Synopses & Reviews
California’s citrus industry owes a huge debt to the introduction of the navel orange tree—in fact, to two trees in particular, the parent trees of the vast groves of navel oranges that exist in California today. Those trees were planted by a woman named Eliza Lovell Tibbets.
Born in Cincinnati in1823, Eliza’s Swedenborgian faith informed her ideals. Surrounded by artists and free thinkers, her personal journey took her first to New York City, then south to create a better environment for newly freed slaves in racially divided Virginia, and onward to Washington, DC, where she campaigned for women’s rights. But it was in California where she left her true mark, launching an agricultural boom that changed the course of California’s history.
Eliza’s story of faith and idealism will appeal to anyone who is curious about US history, women’s rights, abolitionism, Spiritualism, and California’s early pioneer days. Follow Eliza through loves and fortunes lost and found until she finally finds her paradise in a little town called Riverside.
Synopsis
Eliza Lovell Tibbets (1825-1898) was an unusual woman for her time -- educated from a young age, divorced twice, and active in a variety of social causes, including abolition of slavery and campaigning for women's right to vote. But it was not until she traveled to the wild frontier of California that she made her greatest contribution to history: the two navel orange trees she planted in her yard were the parent trees for what would become vast groves of navel oranges, leading California to become one of the top orange producers in the world. This book traces her life from her childhood in Cincinnati through love and loss until she finally found her paradise in a little town called Riverside.
About the Author
Patricia Ortlieb is a great-great-granddaughter of Eliza Lovell Tibbets and a docent at the San Diego Museum of Art, where she has volunteered for the past ten years. She served for more than two decades as a trainer, counselor, and teacher specializing in training skills and therapeutic behavior modification, including assertive and humanistic psychology. She is also a licensed family therapist, an artist, and an author. She earned her BA in education and art history at California State University and her MA in social science at Azusa Pacific University. She lives in San Diego.

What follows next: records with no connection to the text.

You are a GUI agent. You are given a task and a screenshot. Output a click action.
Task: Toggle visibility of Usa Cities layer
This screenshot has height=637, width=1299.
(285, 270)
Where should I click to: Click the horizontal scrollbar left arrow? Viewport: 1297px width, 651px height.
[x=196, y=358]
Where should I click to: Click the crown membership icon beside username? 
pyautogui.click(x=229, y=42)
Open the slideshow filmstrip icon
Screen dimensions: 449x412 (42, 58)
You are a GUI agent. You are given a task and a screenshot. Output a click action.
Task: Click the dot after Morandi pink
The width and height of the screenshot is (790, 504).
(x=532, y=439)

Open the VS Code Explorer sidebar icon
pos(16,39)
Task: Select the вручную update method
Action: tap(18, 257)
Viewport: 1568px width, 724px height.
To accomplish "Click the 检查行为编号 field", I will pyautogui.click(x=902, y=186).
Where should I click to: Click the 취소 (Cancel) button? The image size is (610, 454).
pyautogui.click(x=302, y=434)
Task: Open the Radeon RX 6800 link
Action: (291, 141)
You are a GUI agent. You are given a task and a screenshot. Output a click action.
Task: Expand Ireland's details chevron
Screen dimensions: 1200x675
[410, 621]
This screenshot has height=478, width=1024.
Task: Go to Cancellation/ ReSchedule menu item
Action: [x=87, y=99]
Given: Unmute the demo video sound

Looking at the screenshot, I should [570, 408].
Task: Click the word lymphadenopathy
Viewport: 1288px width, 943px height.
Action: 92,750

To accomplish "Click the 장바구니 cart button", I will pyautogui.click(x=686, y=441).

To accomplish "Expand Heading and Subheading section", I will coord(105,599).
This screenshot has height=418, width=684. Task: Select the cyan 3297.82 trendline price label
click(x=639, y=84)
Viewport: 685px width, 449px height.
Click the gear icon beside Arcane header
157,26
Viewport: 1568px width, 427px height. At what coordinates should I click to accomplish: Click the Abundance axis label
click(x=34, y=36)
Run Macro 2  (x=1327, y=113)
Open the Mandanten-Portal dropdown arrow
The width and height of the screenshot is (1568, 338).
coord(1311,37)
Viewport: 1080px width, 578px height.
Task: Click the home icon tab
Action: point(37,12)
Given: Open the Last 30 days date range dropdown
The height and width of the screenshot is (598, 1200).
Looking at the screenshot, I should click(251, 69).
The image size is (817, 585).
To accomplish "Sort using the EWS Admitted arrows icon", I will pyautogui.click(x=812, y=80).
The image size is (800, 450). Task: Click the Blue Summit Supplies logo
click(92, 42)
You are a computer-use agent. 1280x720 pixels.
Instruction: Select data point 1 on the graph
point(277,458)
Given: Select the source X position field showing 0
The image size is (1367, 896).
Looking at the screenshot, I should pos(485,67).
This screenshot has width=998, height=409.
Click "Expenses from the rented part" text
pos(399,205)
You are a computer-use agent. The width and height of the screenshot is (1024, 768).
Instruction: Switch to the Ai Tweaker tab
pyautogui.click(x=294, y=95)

Peter Economy is associate editor of Leader to Leader, the award-winning publication of the Leader to Leader Institute. He is the bestselling author, co-author, or ghost writer of more than forty-five books, including The SAIC Solution: How We Built an $8 Billion Employee-Owned Technology Company; Lessons from the Edge: Survival Skills for Starting and Growing a Company; and Managing for Dummies. He has also written for the Venture Edge blog and a wide variety of websites and magazines. He lives in San Diego.